Während die WM-Akteure noch im wohlverdienten Urlaub verweilen, haben alle anderen bereits das Mannschaftstraining wieder aufgenommen. In einem überschaubaren Kreis von zehn Spielern aus der ersten Mannschaft sowie einigen Canteranos aus der Reserve wurden gerade einmal zwei Tage unter der Leitung des neuen Star-Coachs José Mourinho absolviert. Doch schon jetzt zeigt sich Esteban Granero von seinem neuen Trainer hellauf begeistert und freut sich ebenso auf seinen neuen Kollege Pedro León…

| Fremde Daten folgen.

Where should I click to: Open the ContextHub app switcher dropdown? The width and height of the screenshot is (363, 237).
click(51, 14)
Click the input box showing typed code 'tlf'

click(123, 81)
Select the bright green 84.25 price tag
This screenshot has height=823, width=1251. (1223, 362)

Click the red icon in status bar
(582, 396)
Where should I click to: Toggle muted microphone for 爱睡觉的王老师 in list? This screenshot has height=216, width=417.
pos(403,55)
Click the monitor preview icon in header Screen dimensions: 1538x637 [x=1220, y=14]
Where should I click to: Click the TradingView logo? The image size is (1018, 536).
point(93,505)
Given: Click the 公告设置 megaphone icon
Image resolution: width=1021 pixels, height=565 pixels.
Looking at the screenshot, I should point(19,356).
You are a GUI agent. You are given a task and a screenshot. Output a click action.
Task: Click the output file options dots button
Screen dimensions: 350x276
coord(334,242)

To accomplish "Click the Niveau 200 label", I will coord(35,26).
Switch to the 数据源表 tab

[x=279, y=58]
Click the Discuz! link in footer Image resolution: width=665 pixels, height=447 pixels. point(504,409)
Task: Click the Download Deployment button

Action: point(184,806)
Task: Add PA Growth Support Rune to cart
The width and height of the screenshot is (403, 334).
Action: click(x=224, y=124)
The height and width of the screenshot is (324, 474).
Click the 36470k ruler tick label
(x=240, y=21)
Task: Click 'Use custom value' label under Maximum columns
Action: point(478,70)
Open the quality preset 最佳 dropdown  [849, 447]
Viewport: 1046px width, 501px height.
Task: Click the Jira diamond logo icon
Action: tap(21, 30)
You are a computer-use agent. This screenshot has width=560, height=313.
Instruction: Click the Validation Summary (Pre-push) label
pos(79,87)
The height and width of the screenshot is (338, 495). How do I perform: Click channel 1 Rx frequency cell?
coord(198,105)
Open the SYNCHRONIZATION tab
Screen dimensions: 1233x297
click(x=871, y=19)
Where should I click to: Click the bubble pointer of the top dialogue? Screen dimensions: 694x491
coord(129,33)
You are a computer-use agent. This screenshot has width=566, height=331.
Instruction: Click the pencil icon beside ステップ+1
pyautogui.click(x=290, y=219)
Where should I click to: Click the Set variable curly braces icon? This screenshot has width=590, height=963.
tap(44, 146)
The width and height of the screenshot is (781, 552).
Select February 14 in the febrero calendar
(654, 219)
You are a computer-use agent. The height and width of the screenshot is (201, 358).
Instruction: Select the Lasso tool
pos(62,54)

Mourinho kam mit der Aufgabe an die Concha Espina, etwas zu verändern. Vier Clasico-Niederlagen in Folge, zwei Jahre ohne jeglichen Titel, man musste dem Rivalen aus Katalonien zwei mal nacheinander zum Meistertitel gratulieren und in der Champions League war ebenfalls doppelt im Achtelfinale schluss. Und anscheinend ist der Unterschied zwischen Pellegrini und Mourinho groß, zumindest was die Trainingseinheiten angeht: „Jeder Trainer hat seine eigenen Methoden, bisher haben wir zwar erst eineinhalb Tage trainiert, aber er hat schon jetzt seine Handschrift hinterlassen. Die Einheiten sind nicht sehr lang, dafür aber umso intensiver“, wird der gebürtige Madrilene über seine ersten Eindrücke zitiert. „Ich denke, man kann ihn nicht mit anderen Trainern vergleichen“, so Granero weiter, der es außerdem als wichtig empfindet, viel mit dem Ball zu arbeiten, wie es unter der Regie des Portugiesen der Fall ist. Zudem korrigiert er das falsche Bild über „The Special One“ in den Medien und bestätigt, dass er einem „sehr nahe“ ist und „korrigiert, ermutigt und hilft, sich zu verbessern.“
Auch für Neuzugang Pedro Leon findet „El Pirata“ positive Worte und weiß, wie es ist, vom kleinen Vorstadtclub zum größten Verein der Welt zu wechseln: „Ich kenne Pedro Leon noch aus der U-Auswahl Spaniens und ich freue mich, dass er kommt. Ich kann mich in seine Lage versetzen, es ist eine ähnliche Situation wie bei mir damals. Von Getafe nach Madrid zu wechseln ist ein großer und schwieriger Schritt, aber er hat viel Potenzial und Qualität und braucht sich nicht zu verstecken. Er wird wie jeder um seinen Platz kämpfen“, empfängt der Rechtsfuß seinen neusten Mannschaftskollegen mit offenen Armen.